The first of these themes finds expression in the story of Kigwe, the founding hero of the royal clan, who descended from heaven, accompanied by his bother Mututsi and his sister Nyamparu. The second is the subject of numerous folktales and dynastic poems. A typical story is that of the stratagem used by God to determine who should rule over whom. So as to test their dependability, God decided to entrust Gahutu, Gatutsi, and Gatwa each with a pot of milk to watch over during the night. When dawn came, gluttonous Gatwa had drunk the milk; Gahutu had gone to sleep and spilt his milk; only the watchful Gatutsi had stayed up through the night to keep guard over his milk. The third is the theme of Tutsi civilization as inherently superior. Nowhere is this theme more tersely summed up than in the opening statement of a folktale of central Rwanda: “Dead are the dogs and the rats, giving way to the cows and the drum.” (The cows here allude to the Tutsi, who, according to legend, introduced pastoralism; the drum was a symbol of power.) Rwanda has no official history before the arrival of the Tutsi.
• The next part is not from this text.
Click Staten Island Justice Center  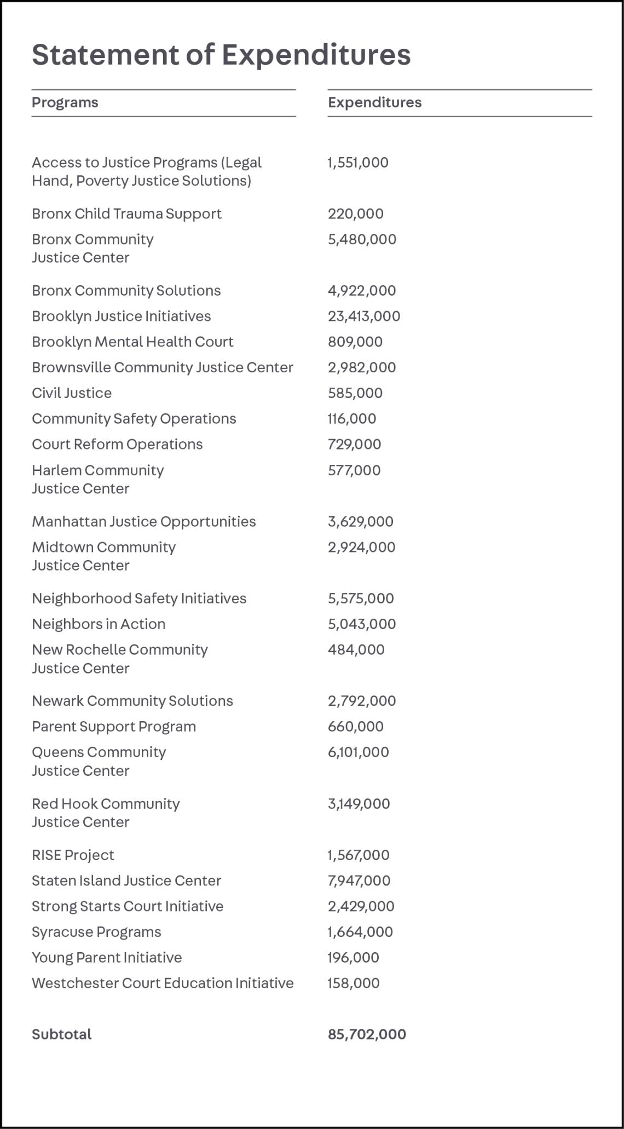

Just as in the dark ages of pre-Islamic civilization ( jahiliya), it is assumed that until the Tutsi arrived, there was little worth remembering, much less recording.11
Why did these early myths take this shape? “The function of myth,” says M. I. Finley, “is to make the past intelligible and meaningful by selection, by focusing on a few bits of the past that thereby acquire permanence, relevance, and universal significance.”12 Rwanda's myths of origins did more than make the past intelligible. Their function was also to make the present legitimate in the eyes of both Hutu and Tutsi.
In time, legends became reality. The myths gained a life of their own and came to be not so much fictitious stories but rather “a statement of a bigger reality.” Its precedents, laws, and morals were, as Bronislaw Malinowski put it, “partially alive,”13 and provided powerful moral justification for the all-encompassing “premise of inequality.”14 Indeed, it was this very ability of these myths to validate oppression that eventually led Hutu politicians to recast them in a radically new light.